Social care work is a vocation centred around relationships; knowing and understanding those who you are supporting, giving them time, and making a difference to their lives. This is something that is often overlooked, and moreover, perceived to be ‘a soft skill’ – contributing to the perception, and indeed, Government categorisation, of social care workers as ‘low skilled’. Outside of the sector it is not generally recognised that care workers play a vital role in the lives of those who draw on social care services, as well as positively impacting our economy and society more broadly. Directly providing care gives the care worker a unique and comprehensive insight into the personal histories, fears and anxieties, preferences and belief systems of the people they support. Despite this, social care workers are still not widely included in conversations and practice around the co-production of care. Indeed, the SCIE states that “Frontline staff are seen [by the organisation] as a group that needs to have more independence and a greater role in planning services” (2015) – in other words, that care workers must be treated as the professionals they are, as is the case with doctors, nurses and social workers, and fully involved in the care planning process.

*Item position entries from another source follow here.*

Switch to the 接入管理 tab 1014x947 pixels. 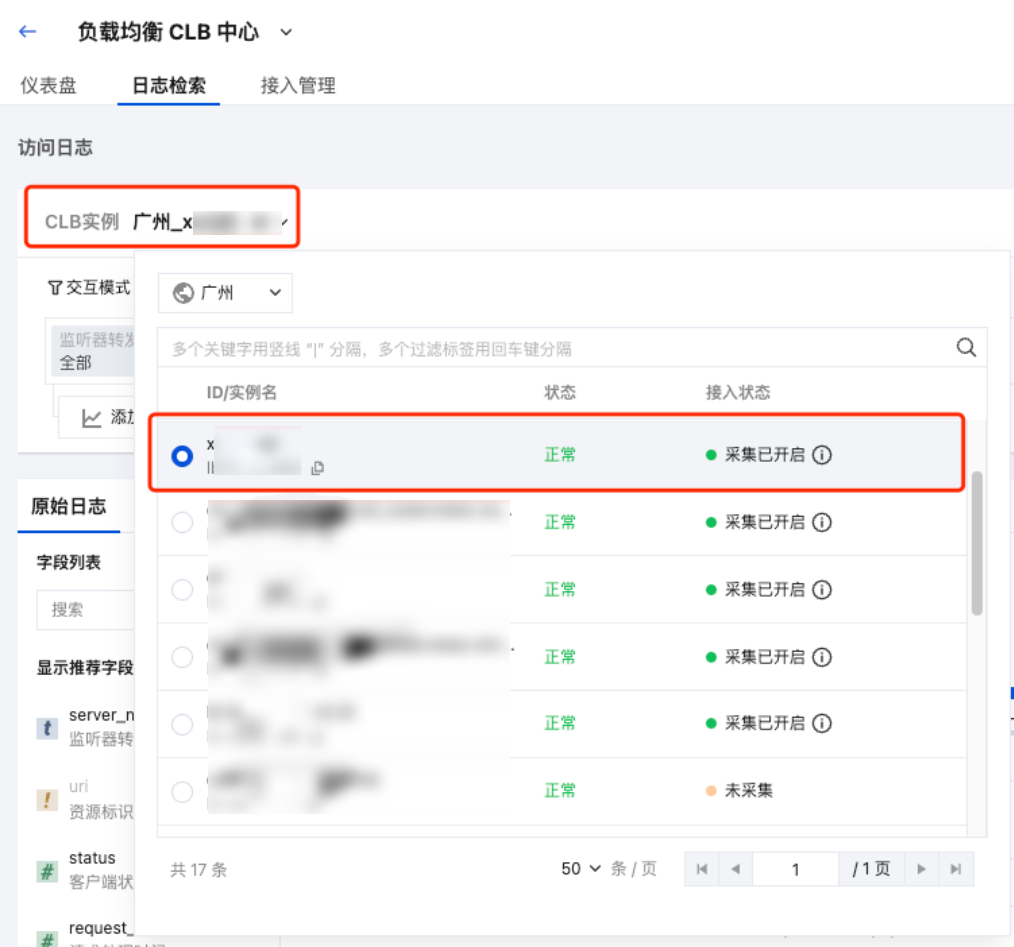(x=297, y=85)
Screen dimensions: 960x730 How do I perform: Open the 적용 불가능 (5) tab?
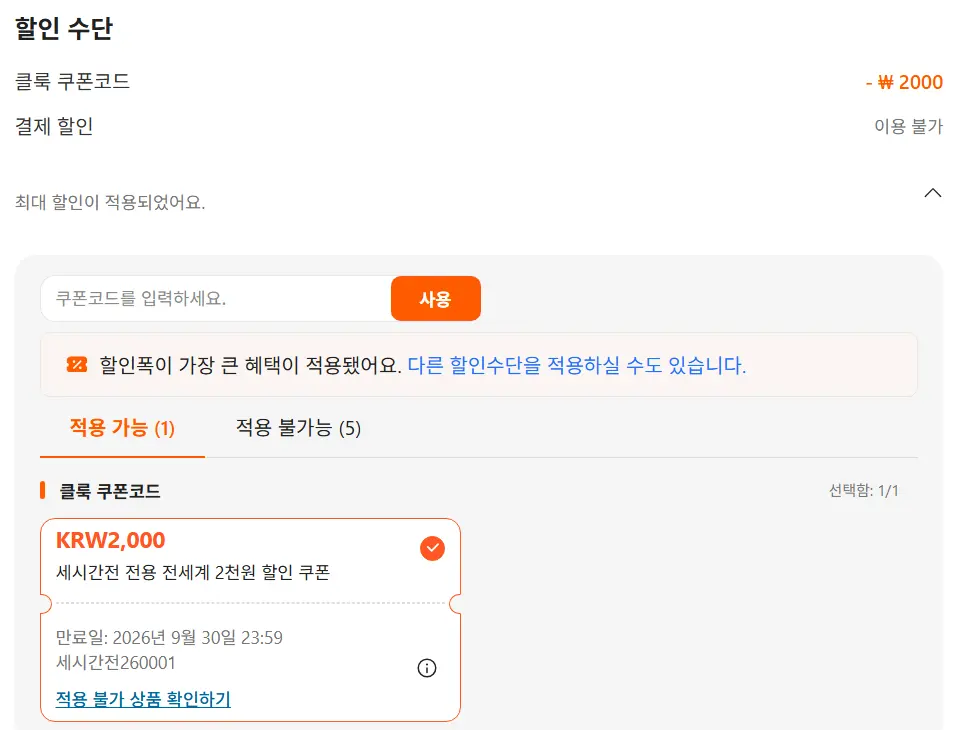tap(298, 427)
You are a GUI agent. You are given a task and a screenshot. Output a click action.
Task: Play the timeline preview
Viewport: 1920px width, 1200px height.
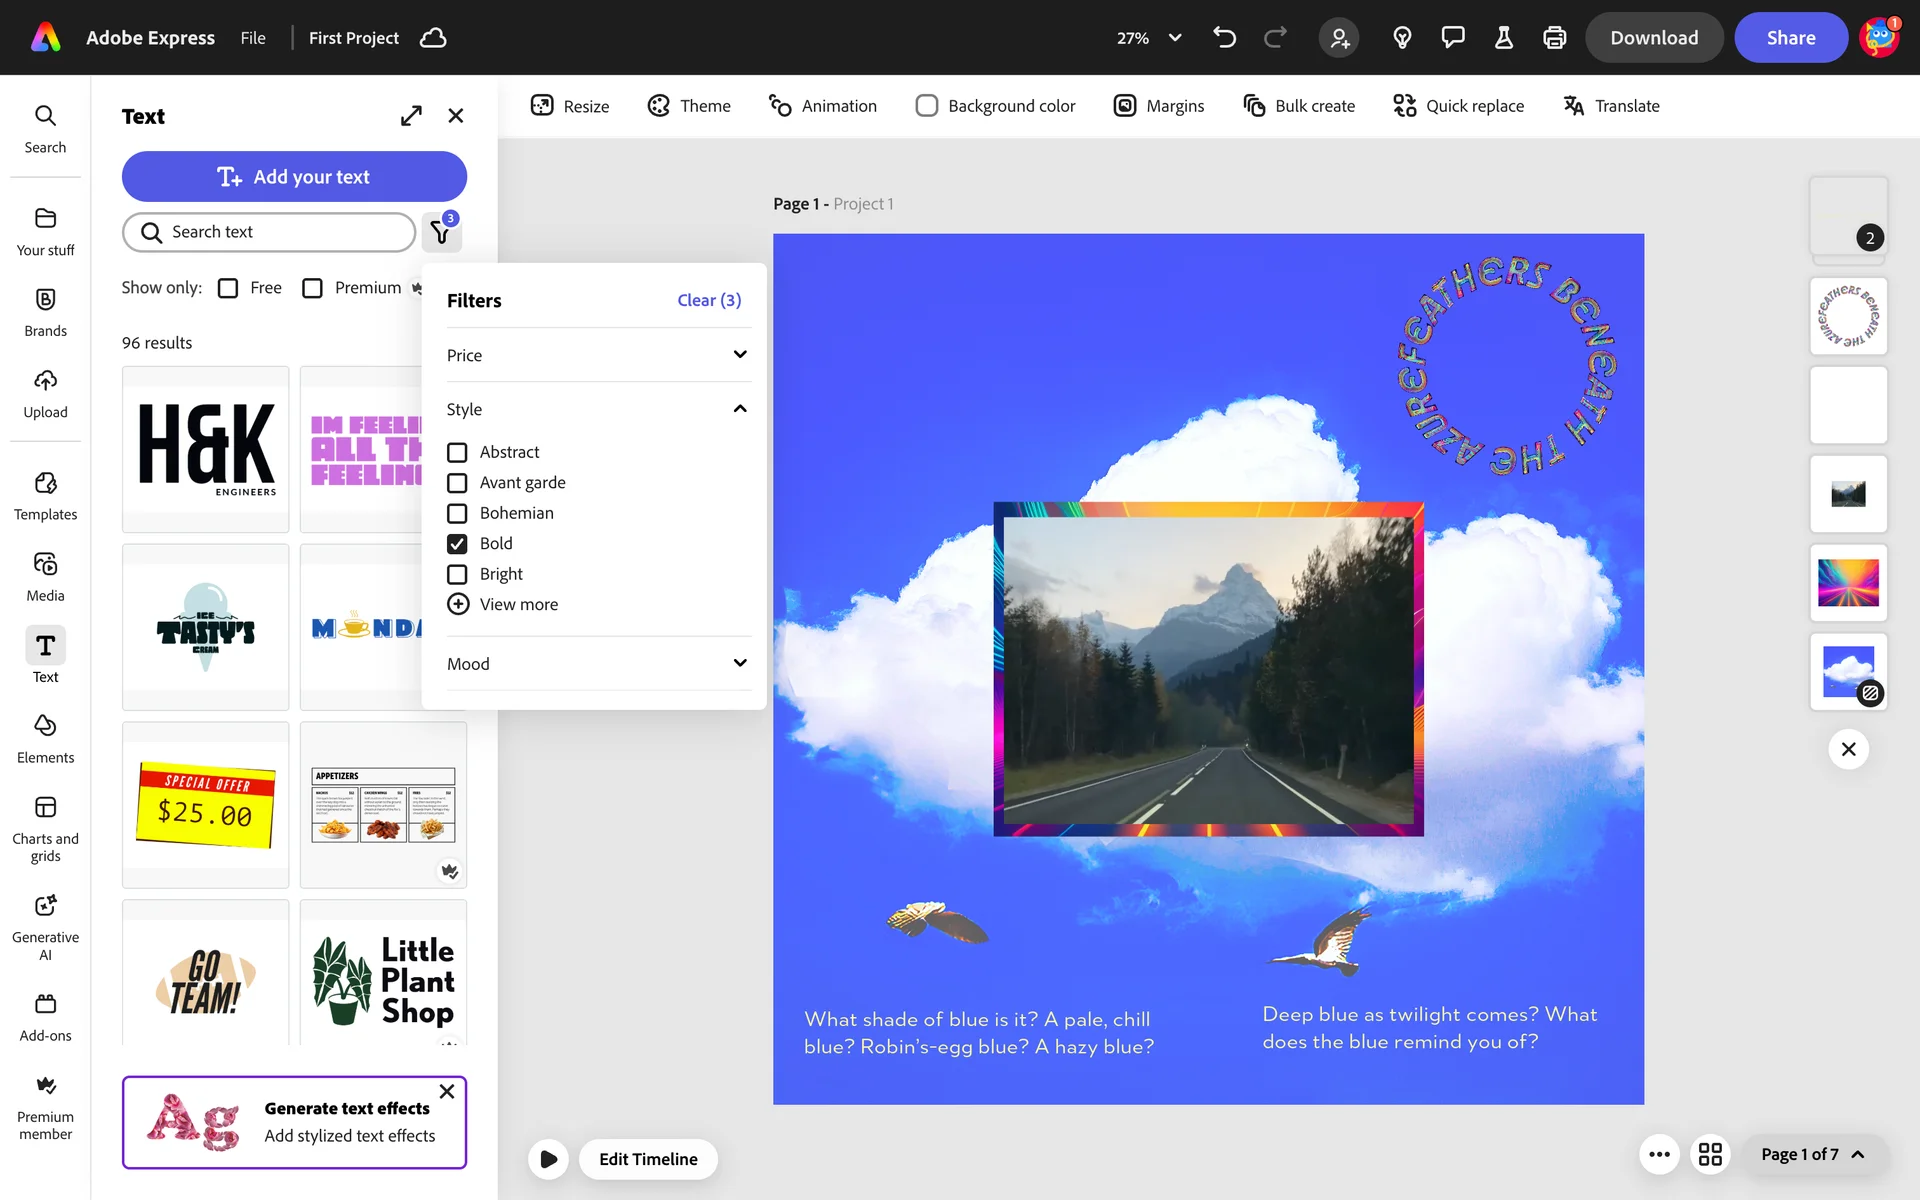coord(548,1159)
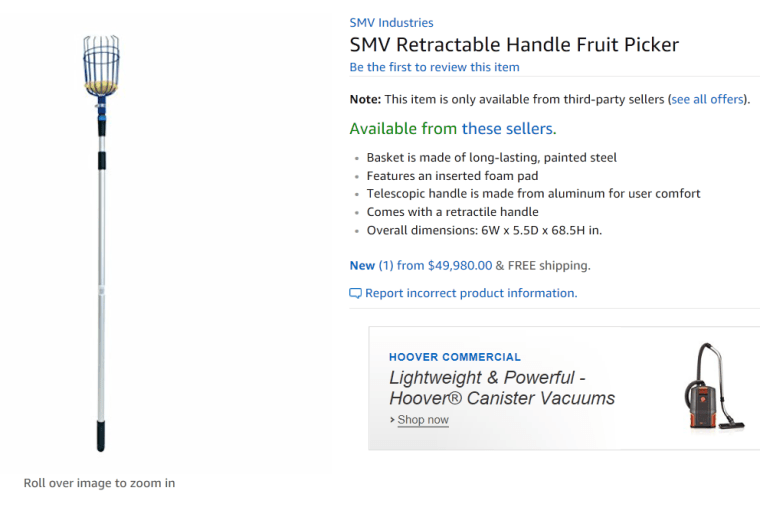Click the 'these sellers' link
Screen dimensions: 760x517
point(507,128)
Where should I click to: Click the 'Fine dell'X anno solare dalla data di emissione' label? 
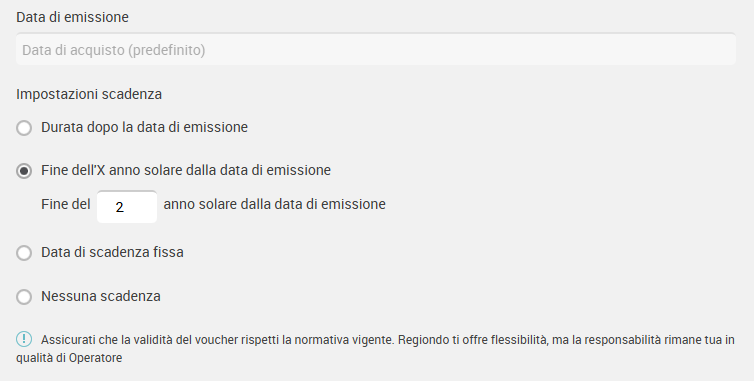(186, 170)
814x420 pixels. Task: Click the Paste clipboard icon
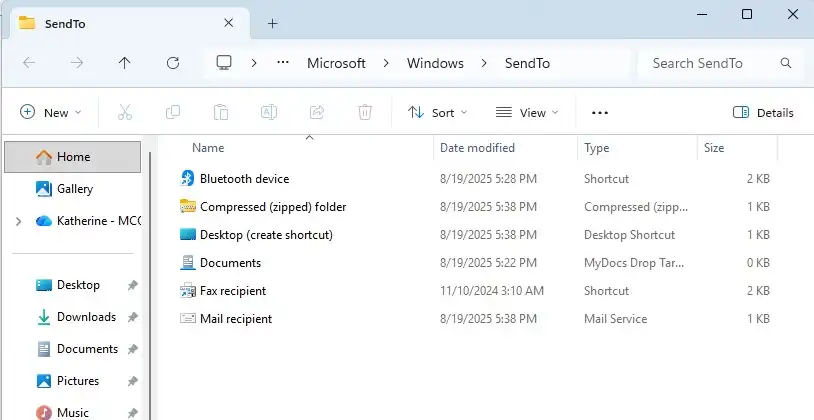221,113
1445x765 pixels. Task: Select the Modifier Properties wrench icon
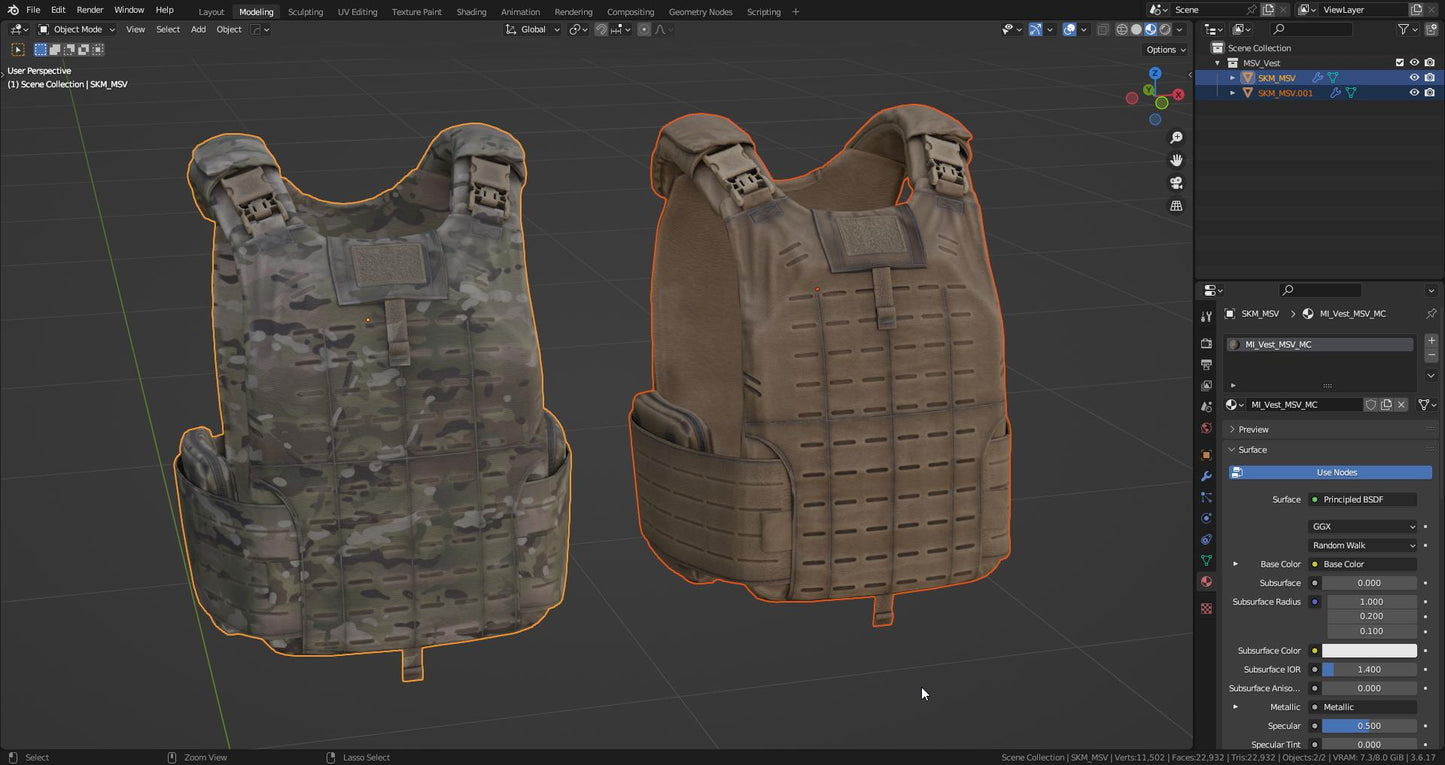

With such recognition of professionalisation, must come fair wages that match the significant, and increasing, responsibilities that come with working in social care. Furthermore, we fully agree with the SCIE’s suggestion that organisations must ensure that “frontline staff have everything they need to work [and be involved in] using co-production approaches, including time, resources and flexibility” (2015). A move towards co-production in the sector then, could represent a great opportunity to improve conditions and working conditions for the social care workforce – as well as significantly improving care quality for all those who access the sectors services.